Copy the data word for word, starting at the line containing "Given: Select the Rotate tool" and ending with the last line of the data, both included. Leave the pictures out.

Dataset -
-*-*-

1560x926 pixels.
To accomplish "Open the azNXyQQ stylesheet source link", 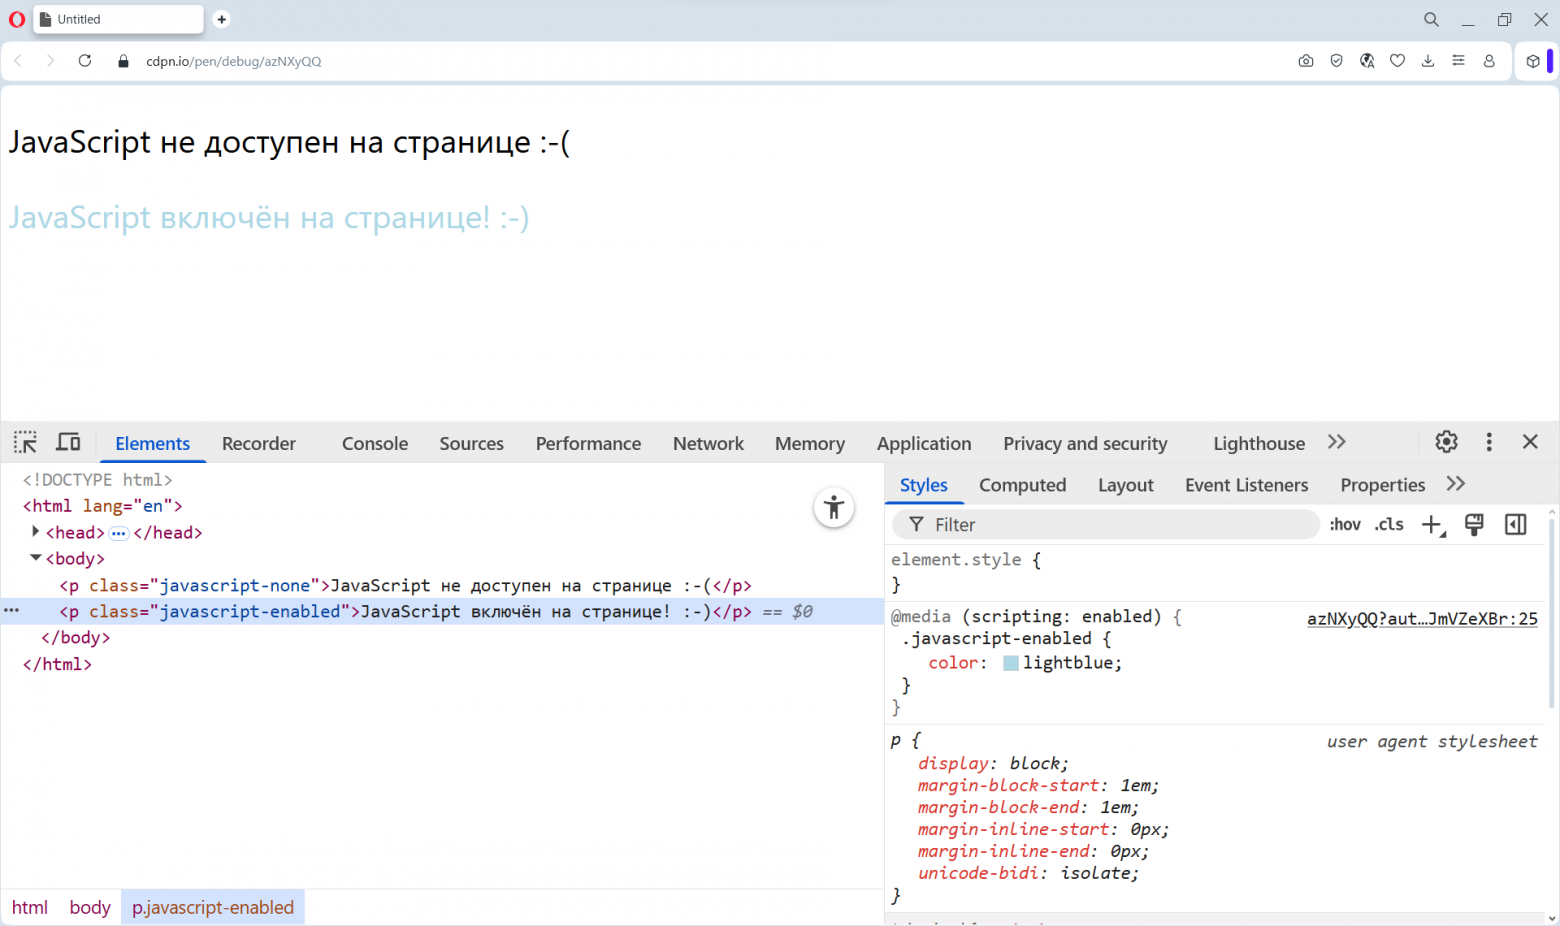I will [x=1422, y=618].
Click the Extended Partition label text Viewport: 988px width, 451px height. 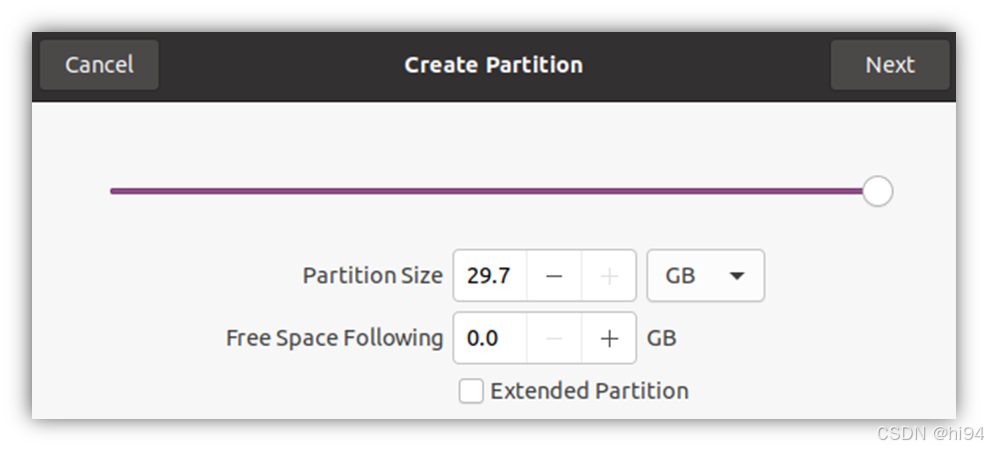[x=589, y=391]
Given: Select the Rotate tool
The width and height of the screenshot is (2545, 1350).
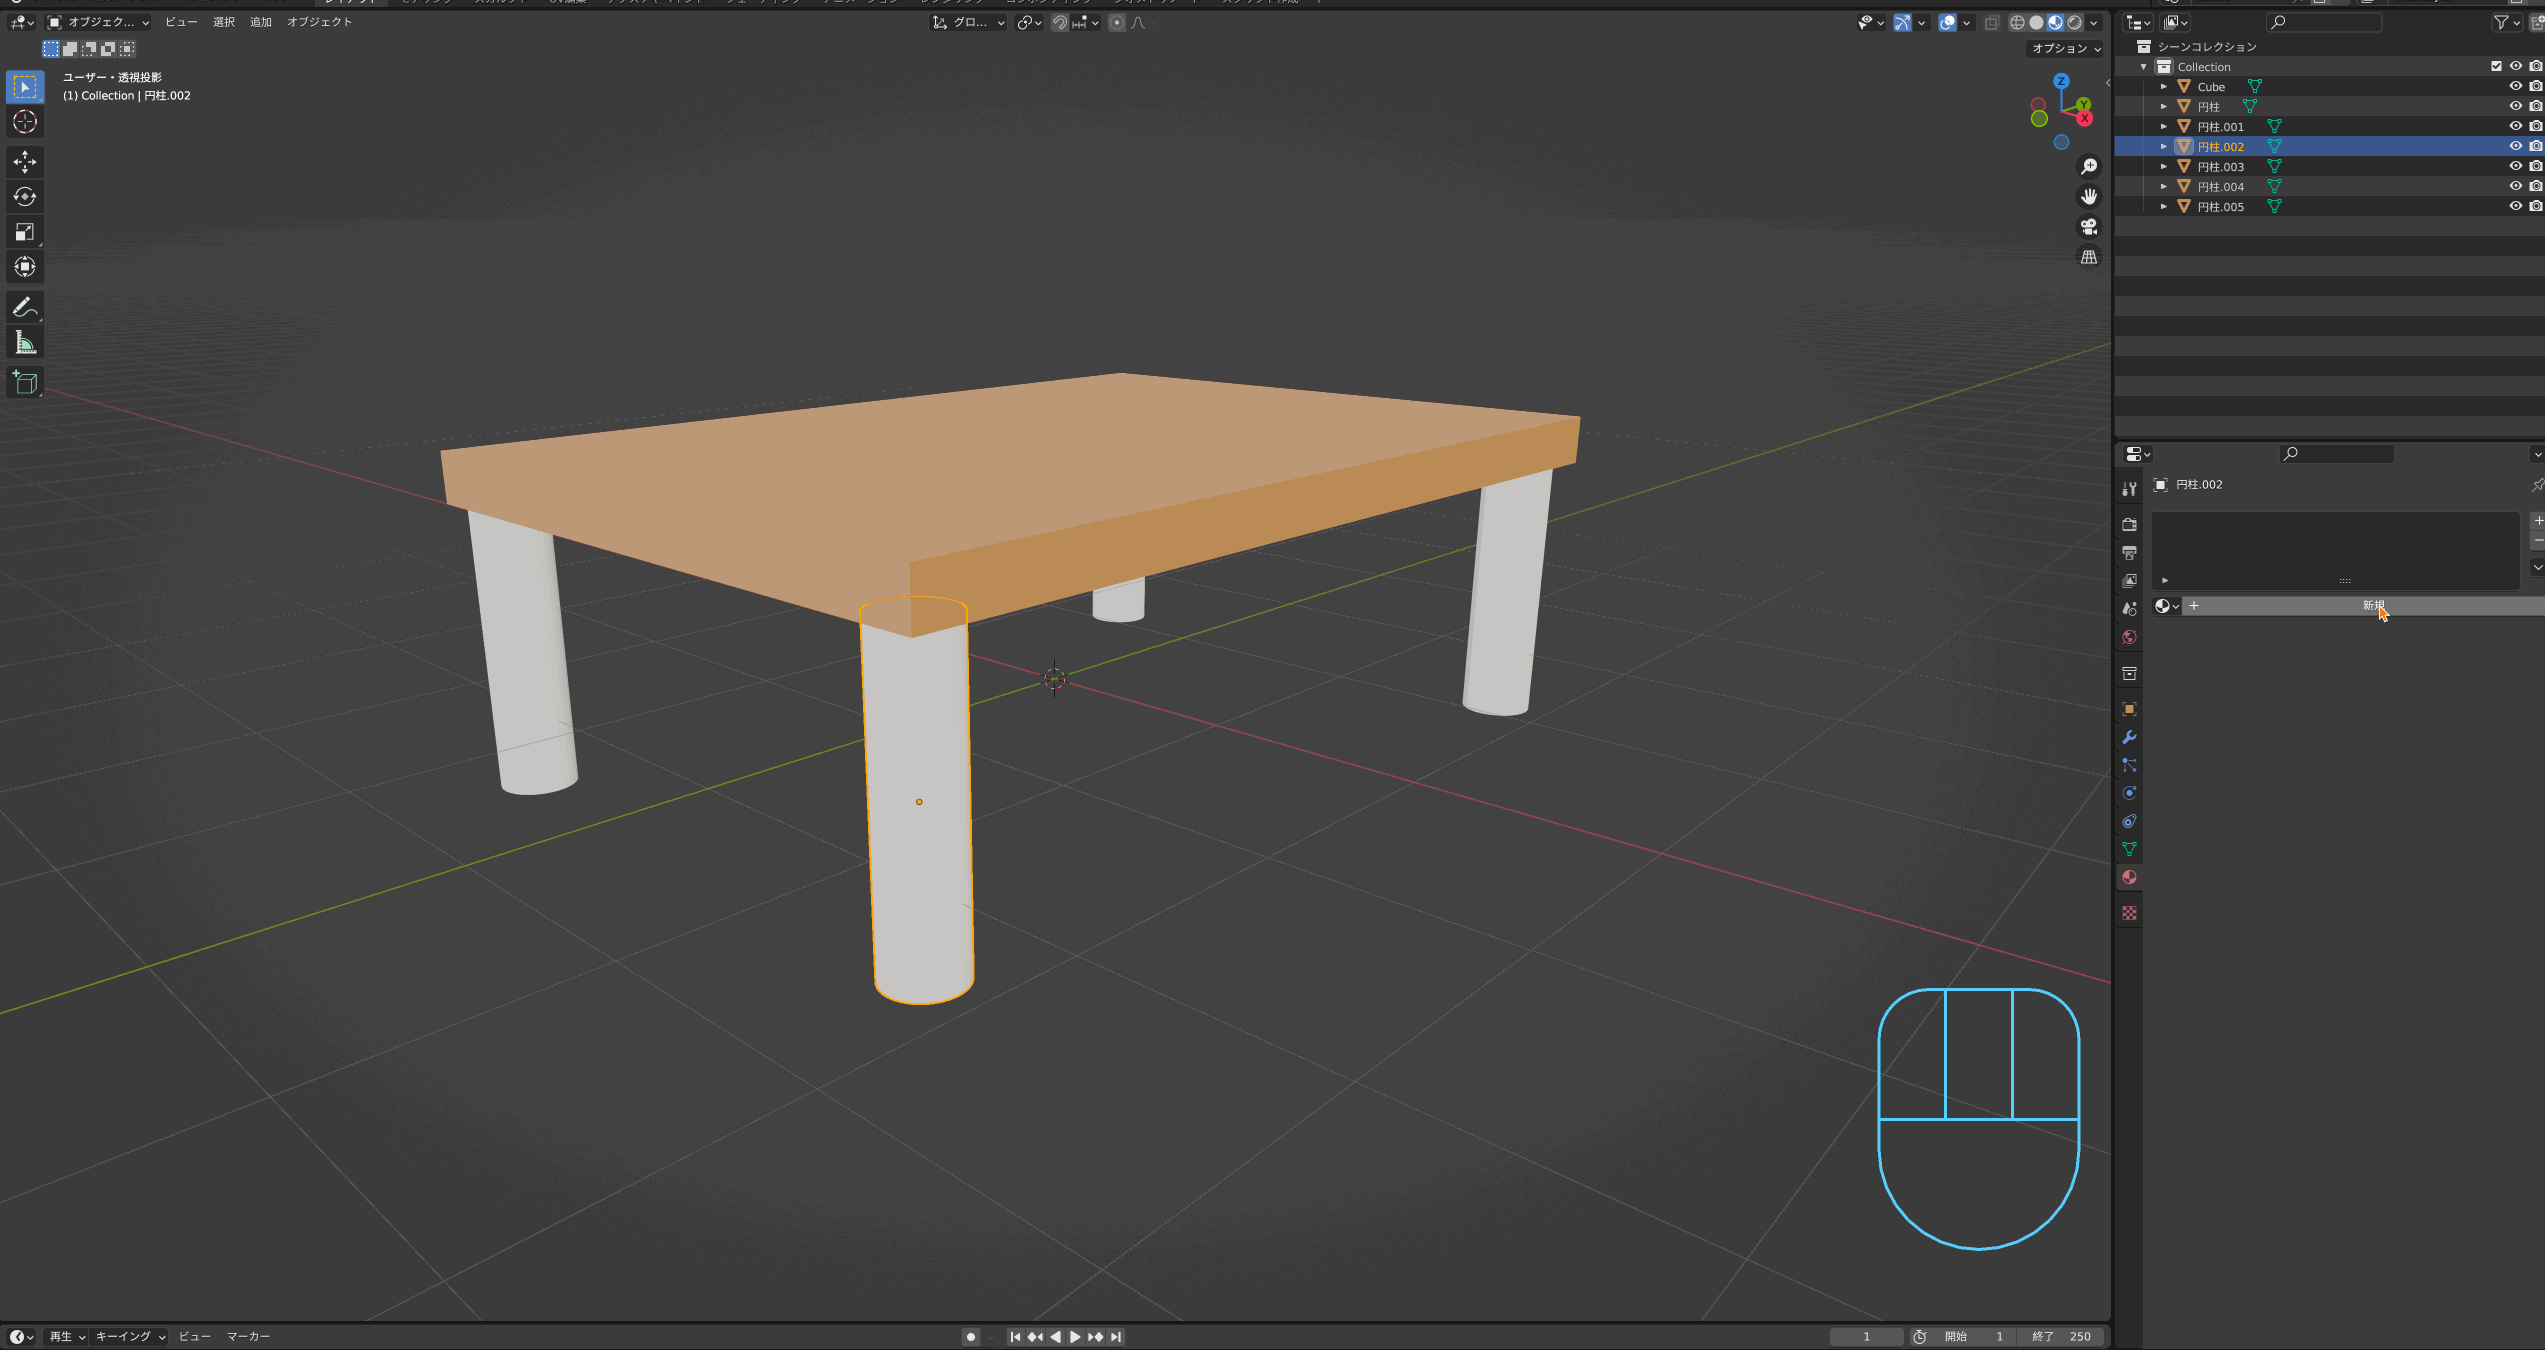Looking at the screenshot, I should pyautogui.click(x=25, y=197).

-*-*-

The reply -
Given: Select the Rotate tool
The width and height of the screenshot is (2545, 1350).
Looking at the screenshot, I should pyautogui.click(x=25, y=197).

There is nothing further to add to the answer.